V-10 – And after you have suffered – verse 10 – a little while, the God of all grace, who has called you to His eternal glory in Christ, will Himself restore, confirm, strengthen and establish you. Isn’t that a promise? It is, isn’t it? To Him be the dominion forever and ever. Amen. With OCD, the term fighting the good fight seems to fit. Resisting anxiety – that circular, cyclical, looping kind of thing.

So I think most of the OCD that I have seen has its basis in losses that we’ve experienced and haven’t processed sufficiently to reduce the anxiety. I’m never going to engage somebody in that kind of cognitive behavioral approach of just managing things, until I’ve first gone through and processed all the past stuff, because it seems, to me, that that is so effective in helping people. And then, if there is still something left that hasn’t been taken care of, then I would use the more directive approach with people.

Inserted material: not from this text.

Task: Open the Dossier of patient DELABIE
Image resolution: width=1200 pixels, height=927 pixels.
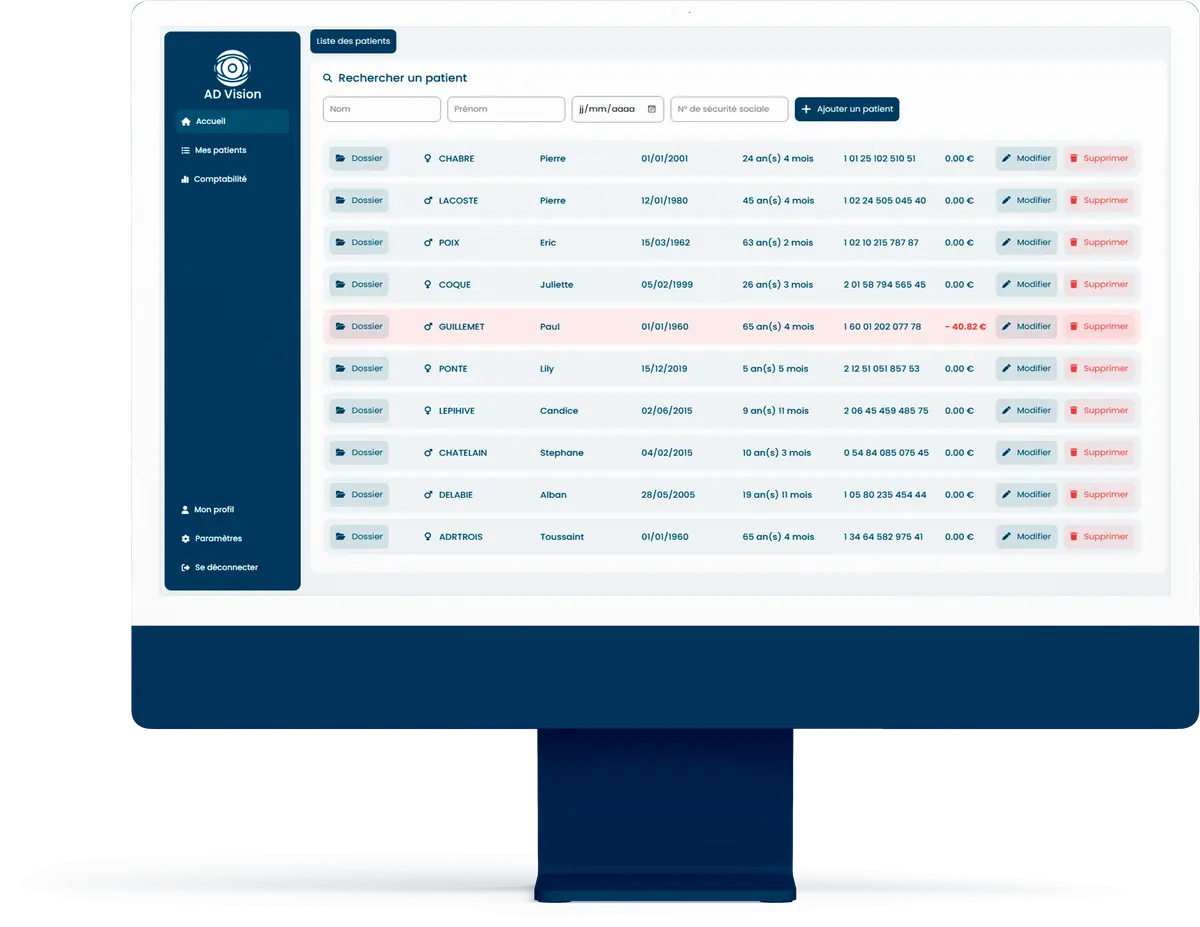Action: coord(359,495)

So we have a workshop at LifeResource on processing the past. We’d be happy to come to your congregation or group and put that on for you. There are also other really great resources out there. One of them is called The OCD Workbook. If you’re troubled by these things, just Google it. It’s there. Or, we have a phone number. You can call us. There are ways to deal with these things and God says that He wants to be involved in that process with us. The quirky little things you do in the restaurant – not to worry. But the things that are ruining our lives – there’s a way to resolve those problems.